**Text excerpt**
□ □ □ □ □

Table 1: Recruited Households by Language by Year.
Year English Hmong Karen Oromo Somali Spanish
2021 14,645 1 0 3 3 86
2023 5,660 1 1 1 1 95
Includes all recruited households (those who completed the signup survey). Some households did not go on to complete the travel diary and are not in the final dataset.

Incentives

As compensation for their time and efforts, gift card incentives were offered to households for completing at least five complete travel days (smartphone diary participants) or a complete online travel diary (online participants). Otherwise incomplete households did not qualify to receive the incentive. Many surveys, including most household travel surveys and the National Household Travel Survey (NHTS), offer incentives because:

  • Incentives increase response rates significantly, often doubling participation rates.
  • Incentives help reduce participant bias.
  • Historically low response rates in the United States and abroad mean that incentives are now often required to obtain a sufficient sample.
  • By increasing study response rates, incentives help save the project money overall and encourage the most cost-effective use of public research funding.
  • Incentives represent fair payment for the expertise participants provide on their own lived experience.

The study offered gift cards from Caribou Coffee, Target, and Amazon.com as incentives; participants could also waive their right to an incentive (in 2023, 9% of participants chose this option). These vendors were chosen for their availability within the travel study region, wide selection of products, widespread name recognition within the travel study region, and administrative ease of use to obtain and send gift cards to study participants. Table 2 shows the incentive offerings in each survey year, which varied based on diary platform and if the household was determined to be a hard-to-reach household. In 2019, all households were offered the same incentive (differential incentives were not offered).

Table 2: Incentive offering by year.

□ □ □ □ □

**Parts of the exercise**
1. According to the travel survey text, which retailers provided the gift cards offered as incentives?
2. Reproduce the travel survey text starting with "As compensation for" and going on through "public research funding.".
3. Write the next part of the travel survey text, following on from its final line.

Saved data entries
□ □ □ □ □

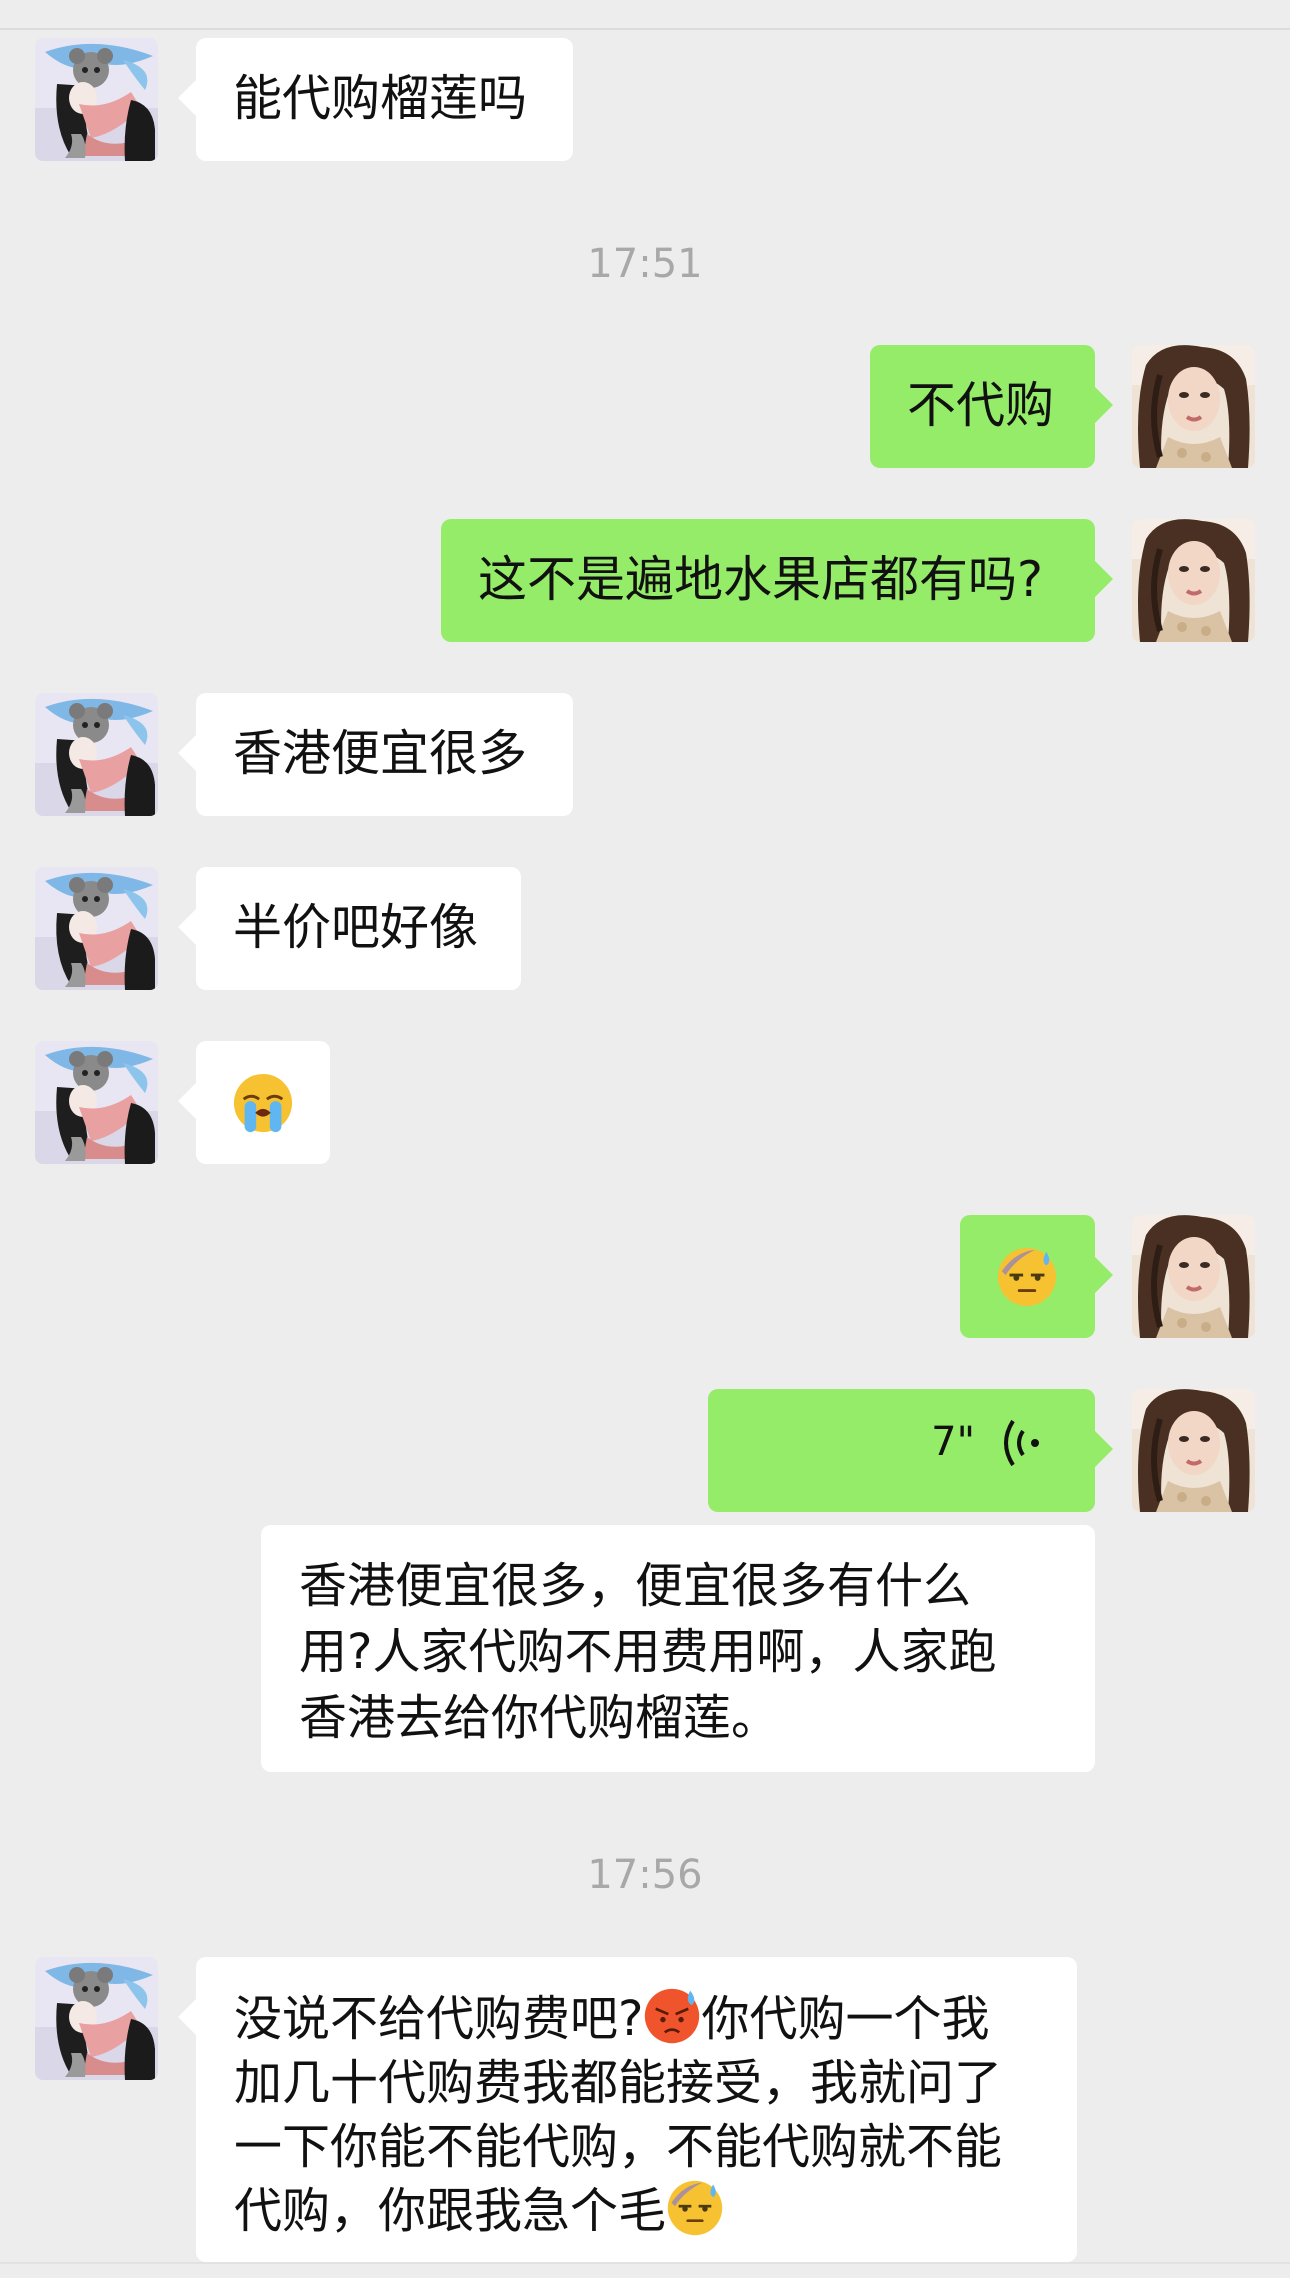 The width and height of the screenshot is (1290, 2278). Describe the element at coordinates (1022, 1443) in the screenshot. I see `voice-wave-icon` at that location.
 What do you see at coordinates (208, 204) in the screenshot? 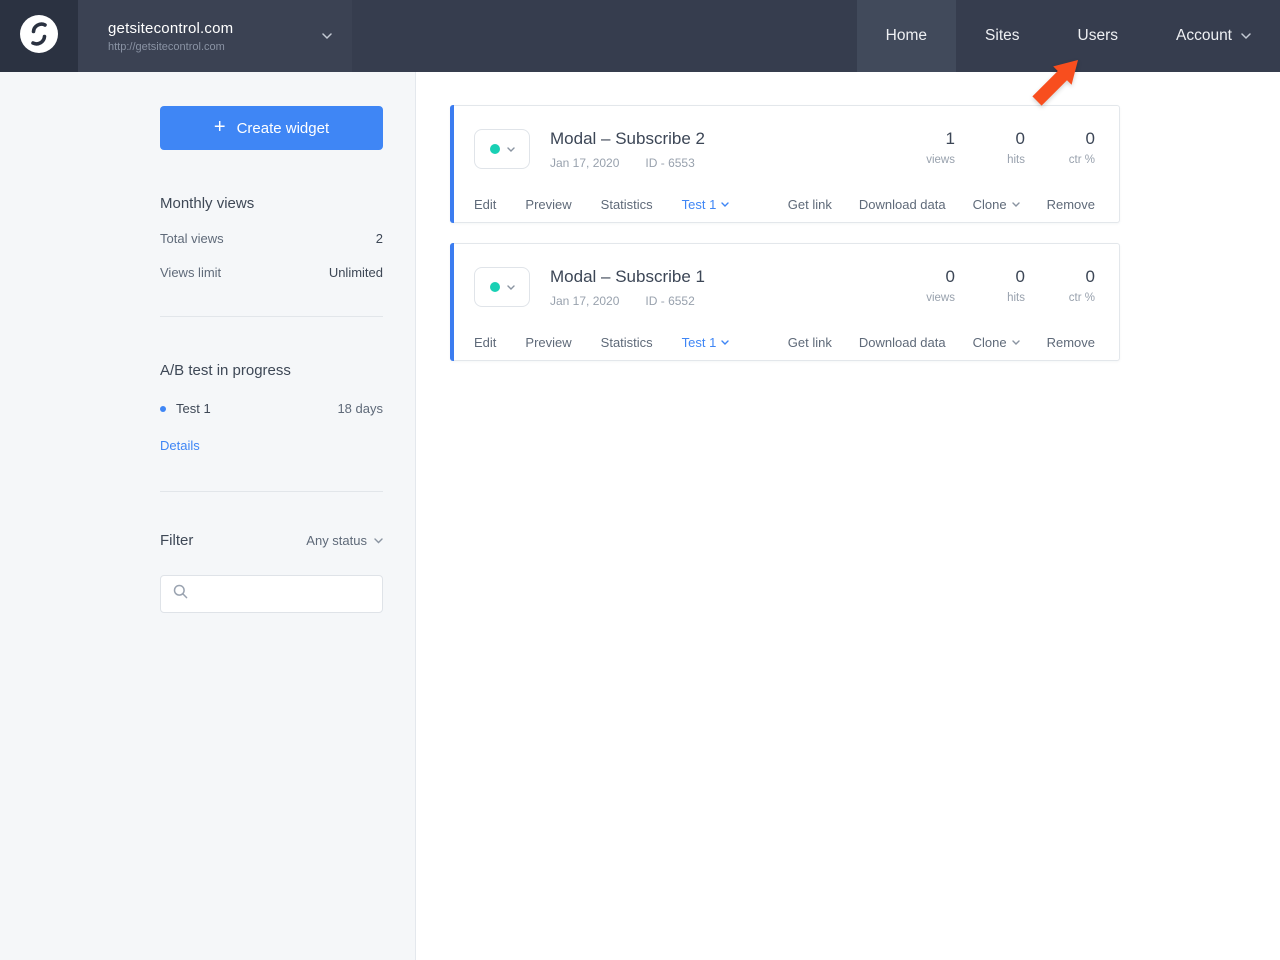
I see `monthly-views-heading: Monthly views` at bounding box center [208, 204].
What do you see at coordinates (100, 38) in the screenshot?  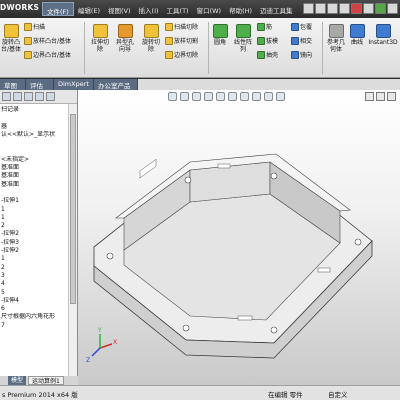 I see `extruded-cut-button: 拉伸切 除` at bounding box center [100, 38].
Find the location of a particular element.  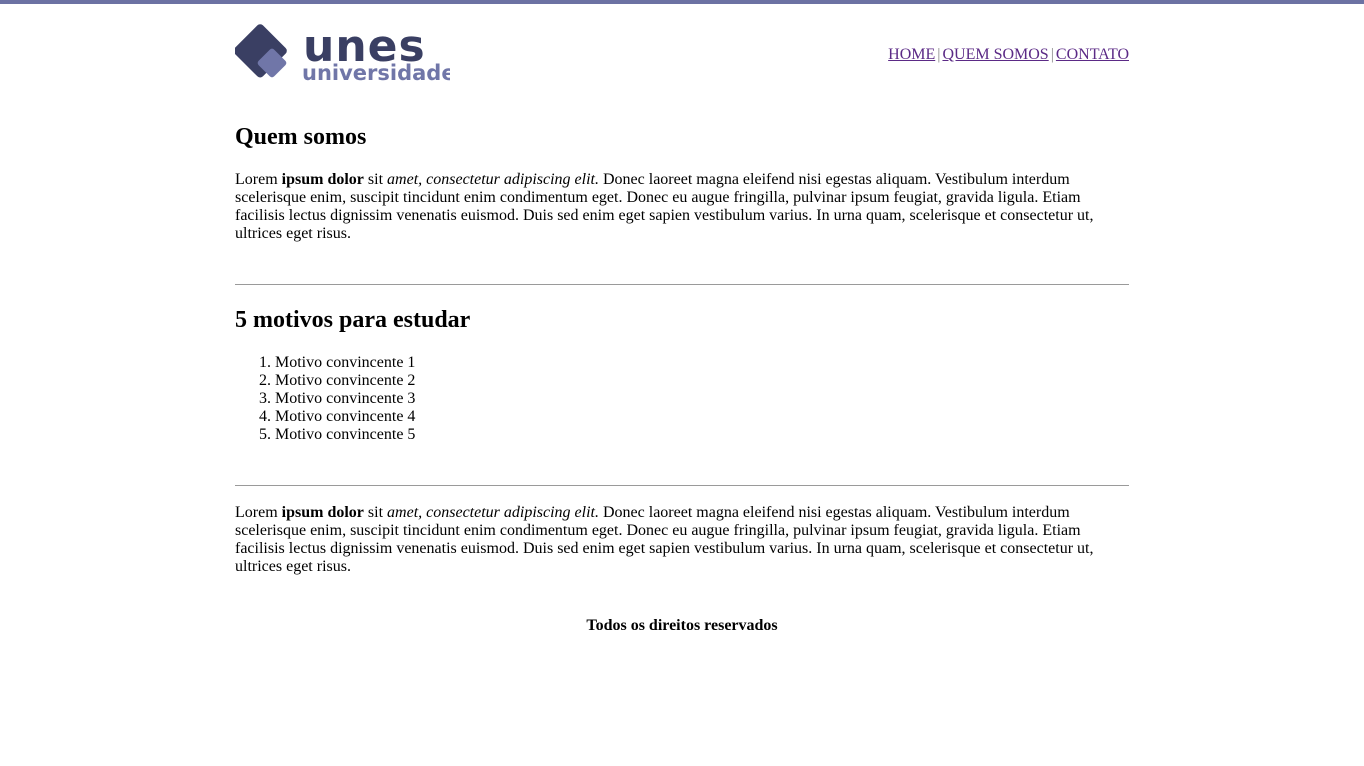

logo-sub-text: universidade is located at coordinates (376, 72).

□ □ □ □ □

**Results for the exercise**
1. Caribou Coffee, Target, and Amazon.com.

2.
As compensation for their time and efforts, gift card incentives were offered to households for completing at least five complete travel days (smartphone diary participants) or a complete online travel diary (online participants). Otherwise incomplete households did not qualify to receive the incentive. Many surveys, including most household travel surveys and the National Household Travel Survey (NHTS), offer incentives because:

  • Incentives increase response rates significantly, often doubling participation rates.
  • Incentives help reduce participant bias.
  • Historically low response rates in the United States and abroad mean that incentives are now often required to obtain a sufficient sample.
  • By increasing study response rates, incentives help save the project money overall and encourage the most cost-effective use of public research funding.

3.
Year rMove Hard-to-Reach rMove General Online Hard-to-Reach Online General
2019 $15 $15 $10 $10
2021 $30 $20 $20 $10
2023 $30 $20 $20 $10
rMove™ incentives were per adult while online incentives were per household.

In 2021 and 2023, general households (i.e., not hard-to-reach) that completed with the one-day online travel diary were offered a $10 e-gift card to their vendor of choice, or a physical gift card for households without email. Households that used rMove were offered e-gift cards of $20 per adult rMove participant to their vendor of choice. Thus, if a household had three rMove™ participants (each at least 18 years or older), then they received $45 in gift cards.

This incentive structure was designed to encourage larger households to participate using rMove™, which required more effort on behalf of each participant, and collected data for a greater number of days (seven travel days vs. one travel day).

Table 3: Average Incentive Payout by Diary Platform in 2023.
Diary Platform Payout per Household
rMove™ $34.26
Online $10.81

Questionnaire

Initial Design (2018)

In spring 2018, an initial data variable list was developed for the Travel Behavior Inventory Pre-test study. As part of this process, the Met Council obtained input from Minnesota Department of Transportation and Metro Transit. A two-fold approach was used: building upon the work performed in the 2014-2015 scoping project and building upon the data needs from prior smartphone-based household travel survey projects conducted by the consultant, RSG, in the U.S. and elsewhere.

The data needs for 2018-2019 data collection were finalized in August 2018 after the project team members reviewed pre-test results and identified necessary updates. The final data variable list summarized below aimed to satisfy core household travel survey data elements and select supplementary data elements that will benefit the Met Council’s planning needs. Those key data elements included the following:

Core Household Travel Survey Data Elements

  • Household-level (e.g. household composition, income, housing characteristics)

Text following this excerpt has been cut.